La France se trouva donc dans cette situation éminente de pouvoir, soit s’entendre avec l’Allemagne, soit traiter avec l’Angleterre. Peut-être aussi jugerait-elle préférable de jouer un rôle de « courtier honnête » entre les deux.

Au moment où l’empereur d’Allemagne cherchait à prendre contact avec la France, l’Angleterre s’adressait au Cabinet de Paris et lui proposait un accord au sujet de la question tant débattue de la province Equatoriale.

« Dans les derniers jours de 1895, lord Salisbury informa confidentiellement notre ambassadeur que le gouvernement de la Reine jugeait le moment venu de porter le coup de grâce au Mahdisme et que les ordres allaient partir pour l’Egypte, en vue de préparer, de concert avec elle, une expédition préliminaire sur Dongola : « L’expédition, dit-il, entreprise sur territoire égyptien avec le concours des armes et des finances khédiviales ne dépassera pas Dongola, et si, dans la suite, les événemens rendent nécessaires des opérations plus étendues, nous ne ferons rien sans nous être au préalable entendus avec vous[1]. »

On en revenait aux termes de l’accord qui avait été écarté un an auparavant. C’était, une fois de plus, la justification de la politique française dans les régions équatoriales.

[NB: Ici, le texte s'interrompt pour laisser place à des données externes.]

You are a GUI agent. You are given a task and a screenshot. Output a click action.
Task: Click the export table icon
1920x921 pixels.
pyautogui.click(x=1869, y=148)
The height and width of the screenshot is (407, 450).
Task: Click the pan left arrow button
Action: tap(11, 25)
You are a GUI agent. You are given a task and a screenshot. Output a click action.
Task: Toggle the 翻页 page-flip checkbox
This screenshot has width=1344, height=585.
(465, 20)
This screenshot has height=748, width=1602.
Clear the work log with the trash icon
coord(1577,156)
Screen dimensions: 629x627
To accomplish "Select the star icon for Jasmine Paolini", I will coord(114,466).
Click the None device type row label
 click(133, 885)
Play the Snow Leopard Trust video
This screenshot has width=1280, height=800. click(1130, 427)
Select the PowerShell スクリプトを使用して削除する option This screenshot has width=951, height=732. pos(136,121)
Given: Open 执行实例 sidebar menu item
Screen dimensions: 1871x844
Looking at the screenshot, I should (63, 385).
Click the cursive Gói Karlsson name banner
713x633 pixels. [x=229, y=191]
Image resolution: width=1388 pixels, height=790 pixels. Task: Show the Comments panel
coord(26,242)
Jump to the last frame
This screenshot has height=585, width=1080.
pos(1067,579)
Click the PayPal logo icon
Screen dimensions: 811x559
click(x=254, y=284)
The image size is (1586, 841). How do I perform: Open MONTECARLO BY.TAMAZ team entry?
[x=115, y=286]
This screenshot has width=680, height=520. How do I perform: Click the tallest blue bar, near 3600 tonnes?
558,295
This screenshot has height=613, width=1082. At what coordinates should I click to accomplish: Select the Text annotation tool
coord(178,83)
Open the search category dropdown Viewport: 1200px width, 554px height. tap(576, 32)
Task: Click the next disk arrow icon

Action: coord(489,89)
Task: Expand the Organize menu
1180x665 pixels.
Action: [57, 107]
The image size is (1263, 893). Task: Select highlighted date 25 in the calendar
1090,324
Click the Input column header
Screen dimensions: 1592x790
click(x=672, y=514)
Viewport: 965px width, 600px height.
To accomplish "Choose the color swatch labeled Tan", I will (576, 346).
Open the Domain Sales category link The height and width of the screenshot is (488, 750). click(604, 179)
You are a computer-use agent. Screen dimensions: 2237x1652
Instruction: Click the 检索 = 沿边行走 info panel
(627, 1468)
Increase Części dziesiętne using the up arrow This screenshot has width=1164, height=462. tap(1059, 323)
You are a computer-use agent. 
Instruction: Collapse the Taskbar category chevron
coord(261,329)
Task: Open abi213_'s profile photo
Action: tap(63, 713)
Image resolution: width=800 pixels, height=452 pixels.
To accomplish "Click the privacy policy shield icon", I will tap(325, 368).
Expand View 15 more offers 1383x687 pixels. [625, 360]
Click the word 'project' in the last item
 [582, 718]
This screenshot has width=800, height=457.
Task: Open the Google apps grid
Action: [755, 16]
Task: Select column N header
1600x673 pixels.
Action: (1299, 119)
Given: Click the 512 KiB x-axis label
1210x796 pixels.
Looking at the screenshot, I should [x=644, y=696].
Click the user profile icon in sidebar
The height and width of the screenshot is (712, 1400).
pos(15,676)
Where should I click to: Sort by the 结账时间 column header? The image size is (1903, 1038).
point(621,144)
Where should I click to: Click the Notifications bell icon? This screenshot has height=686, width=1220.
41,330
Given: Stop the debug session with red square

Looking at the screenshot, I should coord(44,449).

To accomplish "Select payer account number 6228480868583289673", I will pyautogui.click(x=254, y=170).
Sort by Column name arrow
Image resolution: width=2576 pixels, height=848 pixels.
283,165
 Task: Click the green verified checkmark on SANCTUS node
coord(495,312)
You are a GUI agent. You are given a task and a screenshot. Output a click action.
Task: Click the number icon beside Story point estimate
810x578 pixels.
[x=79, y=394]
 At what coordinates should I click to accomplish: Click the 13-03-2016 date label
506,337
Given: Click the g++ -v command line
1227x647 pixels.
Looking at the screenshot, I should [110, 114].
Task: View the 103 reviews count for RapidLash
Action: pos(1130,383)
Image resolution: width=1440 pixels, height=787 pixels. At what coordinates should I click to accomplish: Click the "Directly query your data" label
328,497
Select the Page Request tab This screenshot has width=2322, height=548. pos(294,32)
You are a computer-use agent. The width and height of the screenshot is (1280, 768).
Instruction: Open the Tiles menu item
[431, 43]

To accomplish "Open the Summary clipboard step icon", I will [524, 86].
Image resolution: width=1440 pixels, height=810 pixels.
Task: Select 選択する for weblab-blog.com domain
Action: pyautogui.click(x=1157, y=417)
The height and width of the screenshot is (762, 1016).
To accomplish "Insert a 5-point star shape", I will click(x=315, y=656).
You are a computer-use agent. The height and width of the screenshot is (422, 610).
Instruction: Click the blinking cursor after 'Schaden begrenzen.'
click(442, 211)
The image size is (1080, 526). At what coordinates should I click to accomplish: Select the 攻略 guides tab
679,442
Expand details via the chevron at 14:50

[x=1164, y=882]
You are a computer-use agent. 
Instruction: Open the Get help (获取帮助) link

Le gouvernement français ne crut pas devoir se prononcer entre les deux politiques. Les ouvertures de l’Allemagne n’eurent pas de suite. Il en fut de même des propositions de l’Angleterre. M. Berthelot qui, dit-on, était d’avis d’entrer en accord avec cette dernière puissance et de se rendre aux instances pressantes du baron de Courcel, se trouva en opposition avec ses collègues et quitta le ministère.

L’Angleterre déçue se retourna vers l’Allemagne, au moment où l’Allemagne déçue était prêté à se rapprocher de l’Angleterre. Ainsi fut conclu l’accord qui laissa à la première les mains libres, à la fois dans l’Afrique du Sud et sur le Nil. Immédiatement, elle donna suite à ses intentions à l’égard du Mahdisme. La marche sur Dongola fut décidée (14 mars).

C’était au tour de la France d’être surprise. On n’a pas

  1. J. Darcy, Cent ans de rivalité coloniale, p. 400.